Latest Discussions : Electrical & Lighting


10:44AM | 11/27/05
Member Since: 12/10/03
15 lifetime posts
Hello, I recently had a 60A dual pole breaker, located in my main panel, trip. This breaker fed a subpanel in my guesthouse. In troubleshooting the problem we tracked it down to a short in a splice box near the main panel, which we cleaned and reattached with wirenuts and rubberized tape, for now. We also found a second short where the copper 6/0 cable enters the main panel. One of the hot leads shorted against the bulkhead where the conduit enters the box. Also, temporarily insulated this wire.

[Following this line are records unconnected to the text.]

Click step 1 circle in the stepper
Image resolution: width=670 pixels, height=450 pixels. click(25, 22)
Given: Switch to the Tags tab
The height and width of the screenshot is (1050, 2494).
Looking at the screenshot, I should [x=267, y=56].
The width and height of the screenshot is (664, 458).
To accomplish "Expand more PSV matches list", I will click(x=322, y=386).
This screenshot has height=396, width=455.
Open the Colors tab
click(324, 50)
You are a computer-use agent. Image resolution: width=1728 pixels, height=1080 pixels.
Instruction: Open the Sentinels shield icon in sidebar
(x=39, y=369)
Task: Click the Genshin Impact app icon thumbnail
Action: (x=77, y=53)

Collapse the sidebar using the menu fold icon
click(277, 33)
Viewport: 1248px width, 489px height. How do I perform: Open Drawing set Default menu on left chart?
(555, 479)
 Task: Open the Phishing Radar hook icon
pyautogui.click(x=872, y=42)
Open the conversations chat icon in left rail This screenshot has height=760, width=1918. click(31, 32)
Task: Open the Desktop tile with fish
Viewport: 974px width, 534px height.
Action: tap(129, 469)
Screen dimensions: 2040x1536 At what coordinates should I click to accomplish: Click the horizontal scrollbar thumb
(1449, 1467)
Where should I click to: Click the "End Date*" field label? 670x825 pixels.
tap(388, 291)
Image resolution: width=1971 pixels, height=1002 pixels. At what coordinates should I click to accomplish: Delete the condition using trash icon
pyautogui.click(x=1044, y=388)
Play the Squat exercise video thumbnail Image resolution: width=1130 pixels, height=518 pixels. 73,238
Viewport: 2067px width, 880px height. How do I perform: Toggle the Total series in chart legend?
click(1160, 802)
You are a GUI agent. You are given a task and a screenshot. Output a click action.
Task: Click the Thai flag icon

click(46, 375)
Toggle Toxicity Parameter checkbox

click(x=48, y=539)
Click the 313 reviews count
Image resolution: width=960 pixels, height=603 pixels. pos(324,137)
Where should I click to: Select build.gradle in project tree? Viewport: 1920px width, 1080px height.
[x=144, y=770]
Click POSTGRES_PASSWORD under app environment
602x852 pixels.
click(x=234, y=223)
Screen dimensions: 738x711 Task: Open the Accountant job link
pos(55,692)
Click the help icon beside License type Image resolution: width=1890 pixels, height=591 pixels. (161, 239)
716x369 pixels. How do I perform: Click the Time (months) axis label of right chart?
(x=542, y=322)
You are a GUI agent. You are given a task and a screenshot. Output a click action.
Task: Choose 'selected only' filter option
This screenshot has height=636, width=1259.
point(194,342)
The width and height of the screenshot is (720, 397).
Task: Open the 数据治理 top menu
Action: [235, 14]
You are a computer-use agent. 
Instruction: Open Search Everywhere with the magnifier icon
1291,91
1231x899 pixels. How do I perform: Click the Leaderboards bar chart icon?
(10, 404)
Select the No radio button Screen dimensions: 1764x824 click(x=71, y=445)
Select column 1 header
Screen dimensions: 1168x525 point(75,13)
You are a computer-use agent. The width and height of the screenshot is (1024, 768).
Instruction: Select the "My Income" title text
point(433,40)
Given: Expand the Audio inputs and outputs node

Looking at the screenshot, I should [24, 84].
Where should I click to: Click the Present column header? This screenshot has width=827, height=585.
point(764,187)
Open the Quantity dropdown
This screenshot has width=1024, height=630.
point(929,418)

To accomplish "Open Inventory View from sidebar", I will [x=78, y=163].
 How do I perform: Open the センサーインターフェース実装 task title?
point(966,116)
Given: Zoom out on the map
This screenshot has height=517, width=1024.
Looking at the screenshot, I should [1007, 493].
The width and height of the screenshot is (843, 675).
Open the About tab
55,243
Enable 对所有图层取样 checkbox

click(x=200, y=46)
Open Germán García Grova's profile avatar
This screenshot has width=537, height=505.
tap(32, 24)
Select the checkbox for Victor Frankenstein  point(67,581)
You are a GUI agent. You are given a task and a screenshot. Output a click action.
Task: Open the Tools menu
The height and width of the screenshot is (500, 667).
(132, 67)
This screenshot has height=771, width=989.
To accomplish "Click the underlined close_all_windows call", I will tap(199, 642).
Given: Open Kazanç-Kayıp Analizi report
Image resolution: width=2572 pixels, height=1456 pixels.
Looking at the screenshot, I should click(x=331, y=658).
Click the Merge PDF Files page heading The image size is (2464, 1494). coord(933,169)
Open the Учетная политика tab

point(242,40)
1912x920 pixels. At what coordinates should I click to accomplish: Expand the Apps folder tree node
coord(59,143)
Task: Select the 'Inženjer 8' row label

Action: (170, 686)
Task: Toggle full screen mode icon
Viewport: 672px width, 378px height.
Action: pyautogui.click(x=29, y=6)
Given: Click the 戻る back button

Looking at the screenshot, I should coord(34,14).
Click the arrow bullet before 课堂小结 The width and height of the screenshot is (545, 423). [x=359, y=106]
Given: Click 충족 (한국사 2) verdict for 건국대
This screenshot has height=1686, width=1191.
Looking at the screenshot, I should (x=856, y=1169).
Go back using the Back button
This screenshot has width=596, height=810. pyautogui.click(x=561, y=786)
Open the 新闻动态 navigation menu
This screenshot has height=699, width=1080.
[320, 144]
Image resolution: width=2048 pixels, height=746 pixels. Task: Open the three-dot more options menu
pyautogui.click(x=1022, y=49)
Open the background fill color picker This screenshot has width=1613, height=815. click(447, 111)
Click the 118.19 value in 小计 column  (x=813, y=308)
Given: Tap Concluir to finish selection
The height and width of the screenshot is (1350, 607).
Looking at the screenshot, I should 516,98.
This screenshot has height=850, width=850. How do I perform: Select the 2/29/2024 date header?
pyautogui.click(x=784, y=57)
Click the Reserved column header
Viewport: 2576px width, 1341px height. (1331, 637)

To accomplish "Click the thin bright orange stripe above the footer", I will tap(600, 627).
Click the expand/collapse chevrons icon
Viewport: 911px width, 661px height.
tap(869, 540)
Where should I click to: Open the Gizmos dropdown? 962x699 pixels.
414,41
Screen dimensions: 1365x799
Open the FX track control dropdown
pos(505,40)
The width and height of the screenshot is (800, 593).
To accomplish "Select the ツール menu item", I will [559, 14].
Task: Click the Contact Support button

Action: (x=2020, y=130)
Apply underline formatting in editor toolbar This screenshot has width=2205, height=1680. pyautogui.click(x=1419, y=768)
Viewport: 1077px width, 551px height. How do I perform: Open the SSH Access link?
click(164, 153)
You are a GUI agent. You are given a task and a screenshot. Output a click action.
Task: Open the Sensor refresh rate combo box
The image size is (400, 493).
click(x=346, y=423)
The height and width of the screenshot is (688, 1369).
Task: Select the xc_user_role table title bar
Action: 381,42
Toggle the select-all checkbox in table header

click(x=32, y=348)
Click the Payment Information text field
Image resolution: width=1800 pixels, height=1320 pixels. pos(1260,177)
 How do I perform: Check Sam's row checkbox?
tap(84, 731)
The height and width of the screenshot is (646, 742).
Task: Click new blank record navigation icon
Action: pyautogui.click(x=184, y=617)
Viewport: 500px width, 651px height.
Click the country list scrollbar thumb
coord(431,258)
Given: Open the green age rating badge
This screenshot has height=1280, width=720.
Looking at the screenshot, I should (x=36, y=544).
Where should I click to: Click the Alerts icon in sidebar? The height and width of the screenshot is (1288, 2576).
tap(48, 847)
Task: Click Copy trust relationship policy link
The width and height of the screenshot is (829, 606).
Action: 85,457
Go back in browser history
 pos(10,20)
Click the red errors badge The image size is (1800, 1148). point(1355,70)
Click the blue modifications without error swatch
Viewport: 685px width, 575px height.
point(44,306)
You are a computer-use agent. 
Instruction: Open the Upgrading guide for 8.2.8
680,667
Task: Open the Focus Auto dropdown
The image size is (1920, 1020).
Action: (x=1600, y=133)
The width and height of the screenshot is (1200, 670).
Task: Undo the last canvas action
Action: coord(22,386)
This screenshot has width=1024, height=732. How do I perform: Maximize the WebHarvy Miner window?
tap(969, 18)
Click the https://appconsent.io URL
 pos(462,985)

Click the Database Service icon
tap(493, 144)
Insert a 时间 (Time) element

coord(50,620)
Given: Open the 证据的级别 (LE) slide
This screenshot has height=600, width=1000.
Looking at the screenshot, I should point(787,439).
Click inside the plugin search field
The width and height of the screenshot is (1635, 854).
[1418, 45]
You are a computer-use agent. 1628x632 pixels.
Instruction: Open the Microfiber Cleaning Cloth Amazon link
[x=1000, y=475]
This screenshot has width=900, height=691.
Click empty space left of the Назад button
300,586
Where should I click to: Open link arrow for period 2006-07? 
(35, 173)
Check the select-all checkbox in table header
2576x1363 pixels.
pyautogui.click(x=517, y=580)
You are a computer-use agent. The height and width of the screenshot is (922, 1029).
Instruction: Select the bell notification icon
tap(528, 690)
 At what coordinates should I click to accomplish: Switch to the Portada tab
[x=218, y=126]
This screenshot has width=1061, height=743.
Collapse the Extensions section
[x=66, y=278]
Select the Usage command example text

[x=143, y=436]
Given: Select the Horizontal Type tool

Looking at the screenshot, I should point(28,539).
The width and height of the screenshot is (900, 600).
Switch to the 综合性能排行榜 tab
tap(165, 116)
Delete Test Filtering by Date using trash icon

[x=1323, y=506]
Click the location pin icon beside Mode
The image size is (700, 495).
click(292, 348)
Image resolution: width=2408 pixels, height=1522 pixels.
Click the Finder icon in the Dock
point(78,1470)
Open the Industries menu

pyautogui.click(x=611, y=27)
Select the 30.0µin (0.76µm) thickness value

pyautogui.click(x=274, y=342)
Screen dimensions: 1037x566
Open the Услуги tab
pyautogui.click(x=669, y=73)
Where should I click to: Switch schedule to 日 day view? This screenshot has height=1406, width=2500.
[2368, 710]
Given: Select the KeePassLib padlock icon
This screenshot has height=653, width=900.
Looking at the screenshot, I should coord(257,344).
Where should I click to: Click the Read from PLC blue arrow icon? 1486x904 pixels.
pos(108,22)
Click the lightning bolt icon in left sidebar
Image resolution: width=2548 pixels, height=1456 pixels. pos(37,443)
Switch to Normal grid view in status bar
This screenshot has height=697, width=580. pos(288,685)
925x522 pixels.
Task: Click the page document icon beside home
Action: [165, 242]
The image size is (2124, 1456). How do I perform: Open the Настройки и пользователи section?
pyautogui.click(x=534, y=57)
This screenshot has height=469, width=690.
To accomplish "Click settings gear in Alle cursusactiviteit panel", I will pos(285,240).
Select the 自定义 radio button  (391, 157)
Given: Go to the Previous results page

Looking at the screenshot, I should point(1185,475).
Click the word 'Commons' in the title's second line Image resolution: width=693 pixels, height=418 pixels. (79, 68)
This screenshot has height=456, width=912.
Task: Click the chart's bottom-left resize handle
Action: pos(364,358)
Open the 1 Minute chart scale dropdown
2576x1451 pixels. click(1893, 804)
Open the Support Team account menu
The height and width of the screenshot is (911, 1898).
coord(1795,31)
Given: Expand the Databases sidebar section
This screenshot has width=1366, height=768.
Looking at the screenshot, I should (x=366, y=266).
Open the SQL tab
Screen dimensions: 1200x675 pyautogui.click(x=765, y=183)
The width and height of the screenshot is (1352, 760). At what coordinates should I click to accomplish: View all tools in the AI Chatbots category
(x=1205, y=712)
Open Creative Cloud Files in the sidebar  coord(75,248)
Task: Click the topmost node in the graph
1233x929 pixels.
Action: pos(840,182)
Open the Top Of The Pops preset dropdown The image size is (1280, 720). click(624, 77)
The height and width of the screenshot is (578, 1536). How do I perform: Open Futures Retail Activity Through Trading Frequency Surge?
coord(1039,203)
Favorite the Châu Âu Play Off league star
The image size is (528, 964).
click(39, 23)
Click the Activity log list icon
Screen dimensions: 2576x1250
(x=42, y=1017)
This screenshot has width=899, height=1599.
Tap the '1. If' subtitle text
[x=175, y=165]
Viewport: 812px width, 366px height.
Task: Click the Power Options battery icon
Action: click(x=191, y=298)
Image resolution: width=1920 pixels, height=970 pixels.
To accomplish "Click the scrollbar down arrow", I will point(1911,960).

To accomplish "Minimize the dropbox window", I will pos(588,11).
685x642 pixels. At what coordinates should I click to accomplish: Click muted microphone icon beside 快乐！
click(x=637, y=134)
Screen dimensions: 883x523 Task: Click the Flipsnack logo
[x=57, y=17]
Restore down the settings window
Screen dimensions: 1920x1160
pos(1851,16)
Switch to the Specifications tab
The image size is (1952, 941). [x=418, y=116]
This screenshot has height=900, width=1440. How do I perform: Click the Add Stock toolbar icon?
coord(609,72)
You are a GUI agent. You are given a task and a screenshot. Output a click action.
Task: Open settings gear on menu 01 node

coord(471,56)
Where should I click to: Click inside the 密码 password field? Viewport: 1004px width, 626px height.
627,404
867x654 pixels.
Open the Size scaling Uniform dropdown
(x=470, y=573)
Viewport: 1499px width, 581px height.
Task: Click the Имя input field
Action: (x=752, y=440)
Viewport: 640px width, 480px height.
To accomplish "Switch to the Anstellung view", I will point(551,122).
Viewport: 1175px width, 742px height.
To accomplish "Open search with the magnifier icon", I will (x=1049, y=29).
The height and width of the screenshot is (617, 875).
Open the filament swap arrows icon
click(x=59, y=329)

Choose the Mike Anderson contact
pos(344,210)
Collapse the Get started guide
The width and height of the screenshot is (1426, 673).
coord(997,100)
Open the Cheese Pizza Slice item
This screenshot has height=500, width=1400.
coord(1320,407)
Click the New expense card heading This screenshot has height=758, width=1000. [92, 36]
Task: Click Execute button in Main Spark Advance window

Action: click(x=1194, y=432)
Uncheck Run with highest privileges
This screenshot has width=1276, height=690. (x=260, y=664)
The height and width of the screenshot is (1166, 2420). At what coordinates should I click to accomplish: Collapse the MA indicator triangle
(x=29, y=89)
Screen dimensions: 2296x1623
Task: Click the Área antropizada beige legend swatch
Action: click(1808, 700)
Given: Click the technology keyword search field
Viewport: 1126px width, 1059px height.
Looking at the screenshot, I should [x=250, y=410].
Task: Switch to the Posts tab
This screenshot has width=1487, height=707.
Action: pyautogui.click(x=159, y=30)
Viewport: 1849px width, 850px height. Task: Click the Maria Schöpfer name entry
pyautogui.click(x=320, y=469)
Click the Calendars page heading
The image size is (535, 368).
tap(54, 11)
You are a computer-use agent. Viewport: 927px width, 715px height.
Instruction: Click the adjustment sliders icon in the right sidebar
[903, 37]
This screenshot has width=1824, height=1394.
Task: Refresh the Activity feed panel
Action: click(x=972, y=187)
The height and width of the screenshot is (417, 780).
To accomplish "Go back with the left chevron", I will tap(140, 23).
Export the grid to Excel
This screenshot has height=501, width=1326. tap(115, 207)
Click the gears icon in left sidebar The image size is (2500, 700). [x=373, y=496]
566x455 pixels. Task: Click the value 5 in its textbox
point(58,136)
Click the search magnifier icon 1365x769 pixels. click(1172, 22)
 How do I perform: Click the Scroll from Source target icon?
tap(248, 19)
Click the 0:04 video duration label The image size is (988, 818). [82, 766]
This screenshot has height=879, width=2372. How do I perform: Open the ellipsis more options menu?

The splice box was installed by the PO and houses a splice of 2/0(or 4/0?) Aluminum service feed from the guesthouse to a short 6/0 copper feed to the 60A dual pole in the main panel. I am not sure why the splice was done.

Nonetheless, I want to install a new weather tight junction box, rework the splice within this box and replace the 6/0 copper wire with damaged insulation.


Is it ok to keep this splice in the service feed to the guesthouse subpanel? Or should it be all one run of cable from the weather-head to the main panel?

If a splice is okay, what would you recommend in terms of a weather tight box and connectors other than the wirenuts? Is there an aluminum paste that should be used on the Al service cable to prevent corrosion? Lastly, what sort of insulation tape should I use around the new splices?




07:11PM | 12/07/05
Member Since: 01/30/05
360 lifetime posts
you may NOT "splice" copper directly to aluminum! you may NOT wire-nut your main supply. you will NOT achieve effective "insulation" with electrical tape.

*I have no idea what "the PO" is.

Call in someone QUALIFIED to do this work for you.

"Electricity is an equal opportunity killer".


04:12AM | 12/08/05
Member Since: 03/31/05
265 lifetime posts
I assume you mean #6 wire as there is no such animal as 6/0. Also check your wire size for the"2/0(or4/0" you mention. You should not splice Al and Cu without special connectors. Are you sure it is Al? Some older SE cable looks like Al but is actually Cu with a silvery coating to prevent the insulation from reacting with the copper.

High quality electrical tape (Scotch 33+) can work as an effective insulator if properly applied.

There are set screw type connectors that will work for your application, just make sure they are rated for Cu to Al connections. Better to replac the feed with a continous run of 4 wire #6 copper.